In the middle to late 1980s, the decision to enter merchant banking was thrust on other banks and bank holding companies by unforeseen events. In those years, as a result of the LDC (less-developed-country) debt crisis, many banks received private equity from developing nations in return for their defaulted loans. At that time, many of these banks set up merchant-banking subsidiaries to try to get some value from this private equity.

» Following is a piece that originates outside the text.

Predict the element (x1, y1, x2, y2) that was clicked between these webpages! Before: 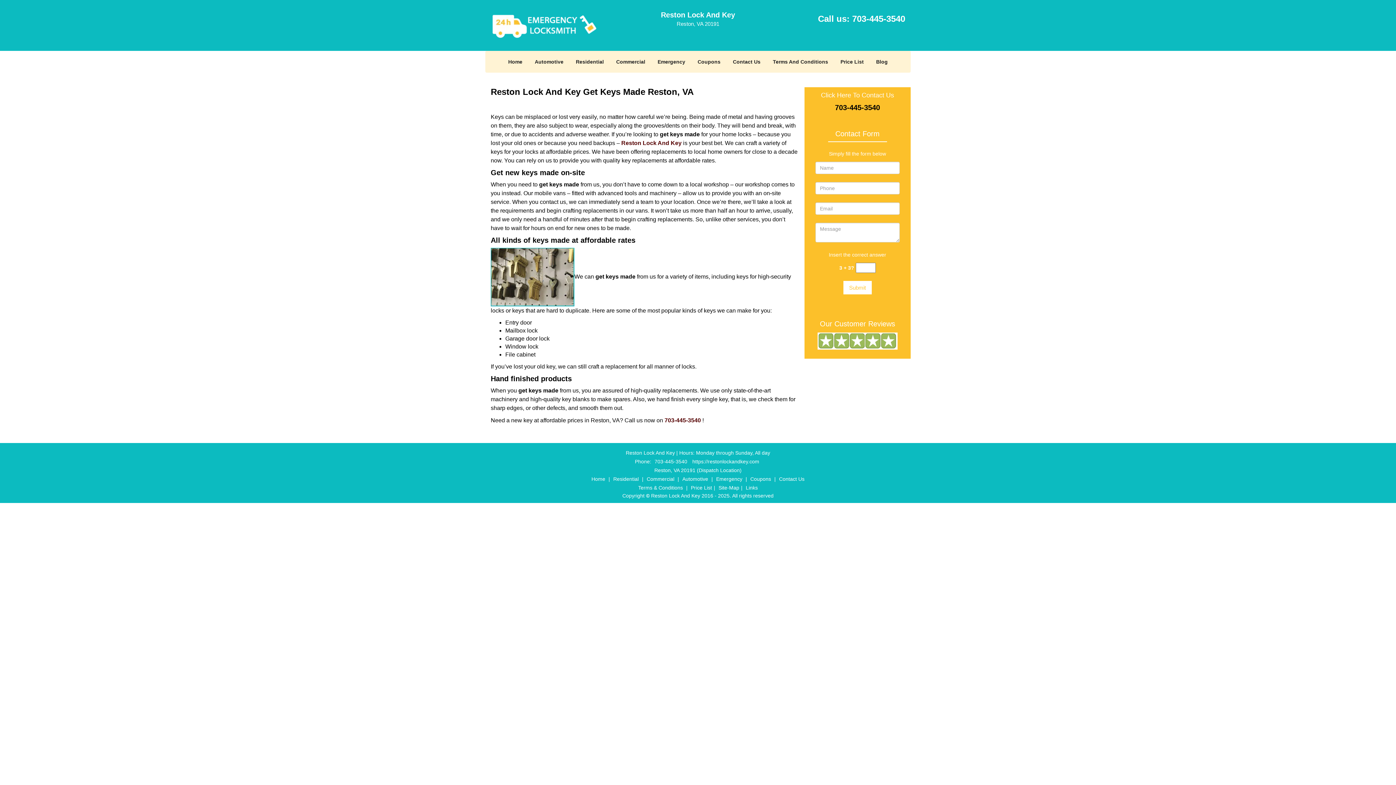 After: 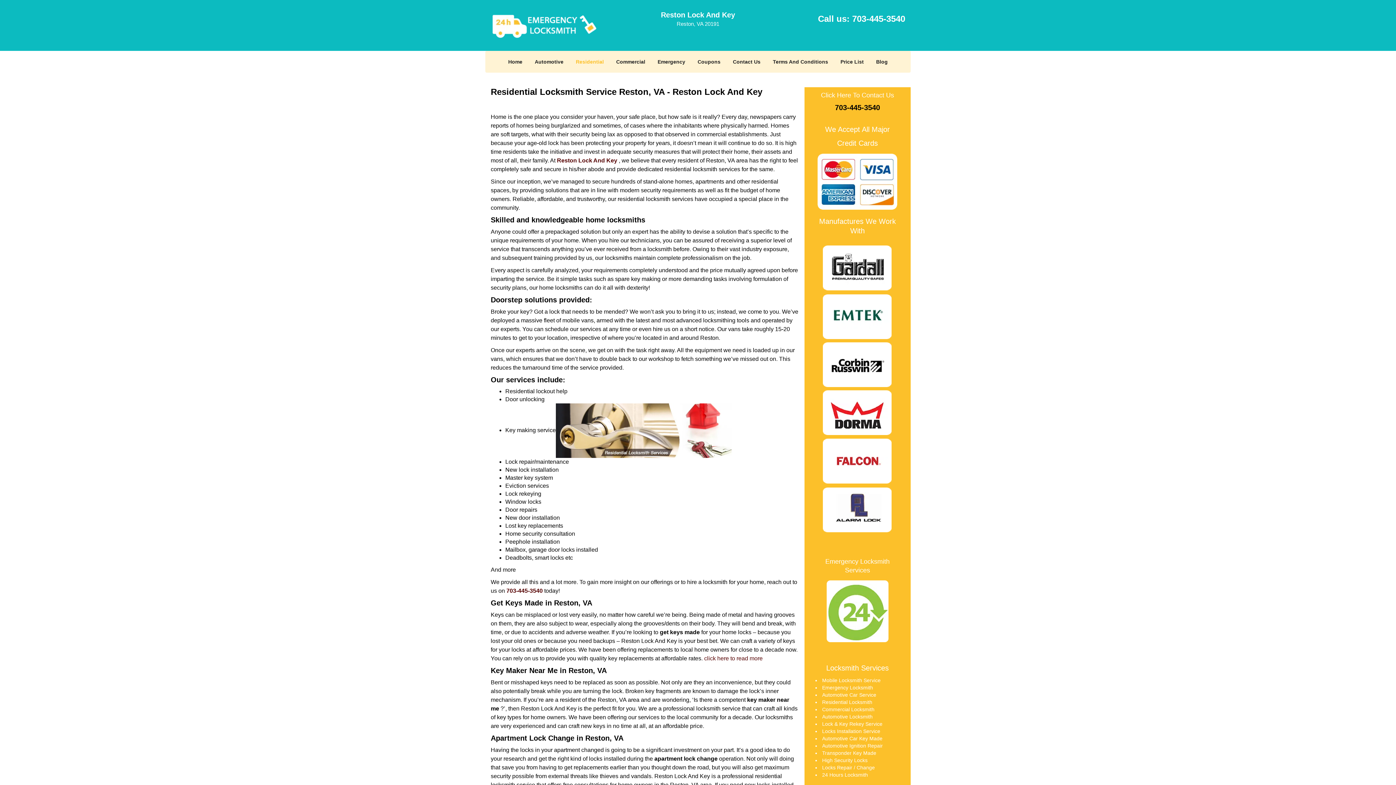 Action: label: Residential bbox: (611, 417, 640, 423)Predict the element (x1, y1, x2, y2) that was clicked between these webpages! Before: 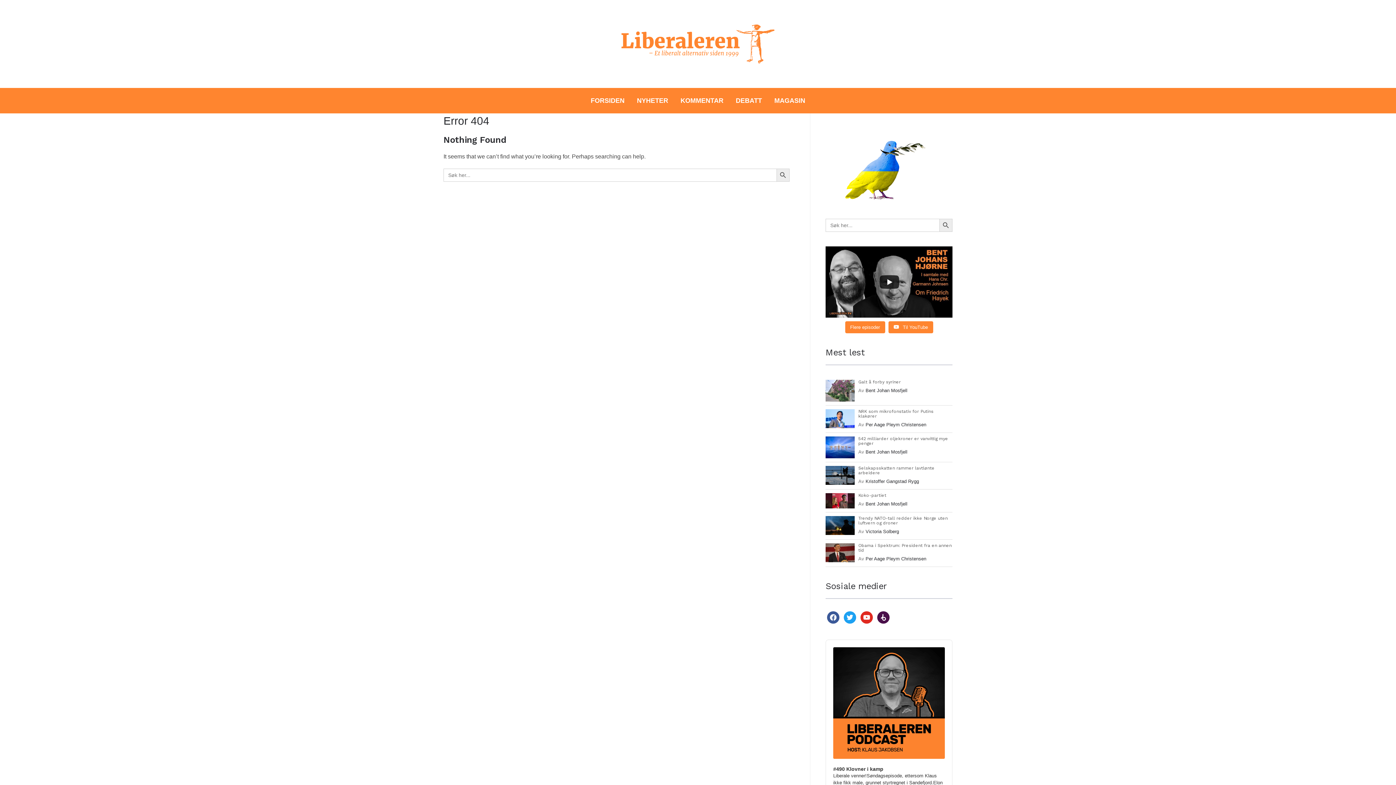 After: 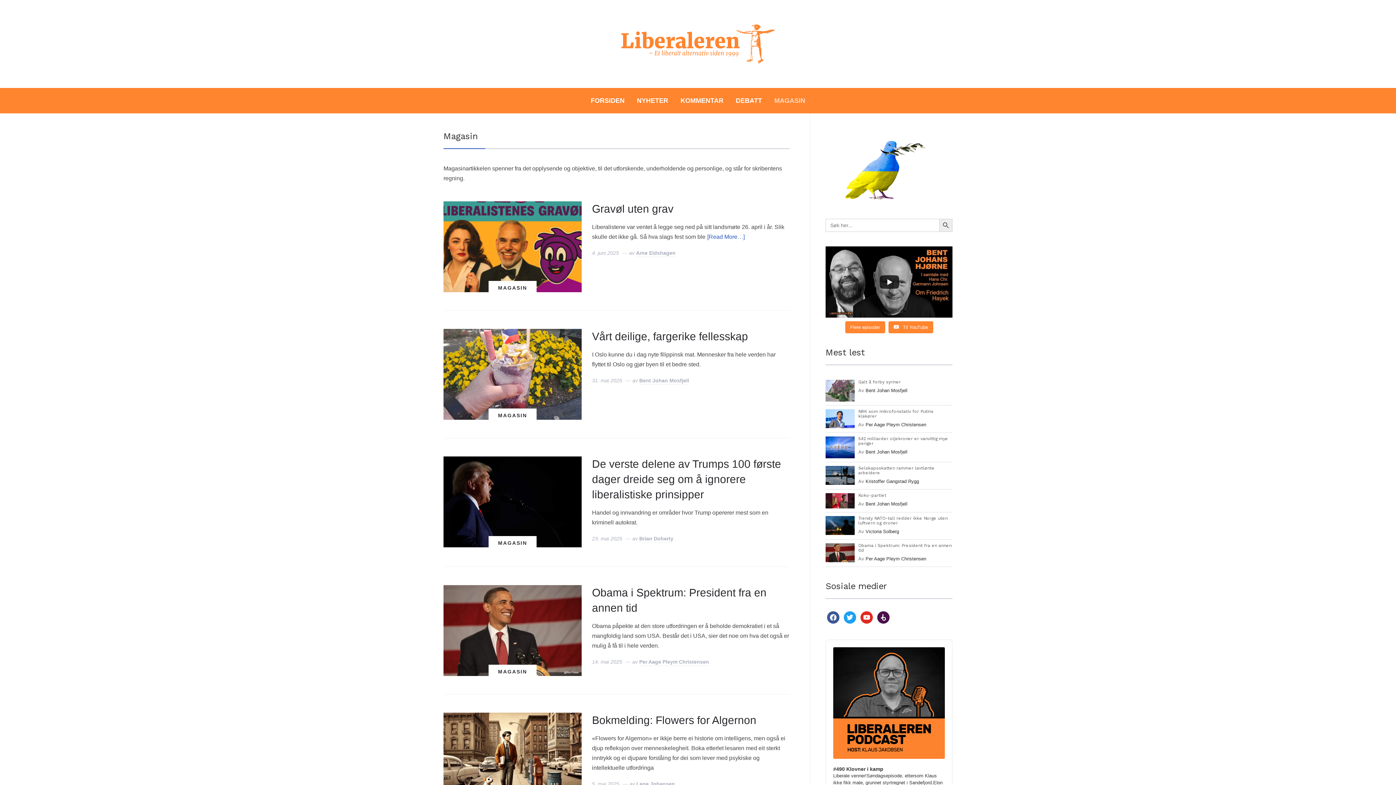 Action: bbox: (774, 91, 805, 109) label: MAGASIN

Also at about that time, most commercial banks began refocusing their private equity investments to middle-market and public companies (often low-tech, already profitable companies) and, rather than providing seed capital, financed expansion or changes in capital structure and ownership. Most particularly, they took equity positions in LBOs, takeovers, or recapitalizations or provided subordinated debt in the form of bridge loans to facilitate the transaction. Often they did both. Commercial banks financed much of the LBO activity of the 1980s
Then, in the mid-1990s, major commercial banks began once again focusing on venture capital, where they had substantial expertise from their previous exposure to this kind of investment. Some of these recent venture-capital investments have been spectacularly successful. For example, the Internet search engine Lycos was a 1998 investment of Chase Manhattan's venture-capital arm.
We do not compete in the area of these ultra large merchant banks, or even large or mid-market banks.
Historical Track Records
The merchant-banking subsidiaries of Chase, Wells Fargo, J.P. Morgan, First Union, and FleetBoston reported in the aggregate $5 billion in net income for 1999. Chase's merchant-banking subsidiary Chase Capital Partners reported $2.5 billion in net income in 1999-22 percent of Chase's total reported net income. Wells Fargo's merchant-banking activities accounted for 13 percent of its 1999 reported income; J.P. Morgan's for 15 percent; First Union's for 8 percent; and FleetBoston's for 9 percent, in 1999,
While reported earnings have been good over time, earnings have been adversely affected when major melt downs occurred in the economy.
With the long bull market in stocks-and a particularly hot IPO market for technology stocks BHC merchant-banking subsidiaries have increased their venture-capital investments in recent years.
JP Morgan, Goldman Sachs, Tudor Pickering and Holt are current examples of very large to small merchant Banks.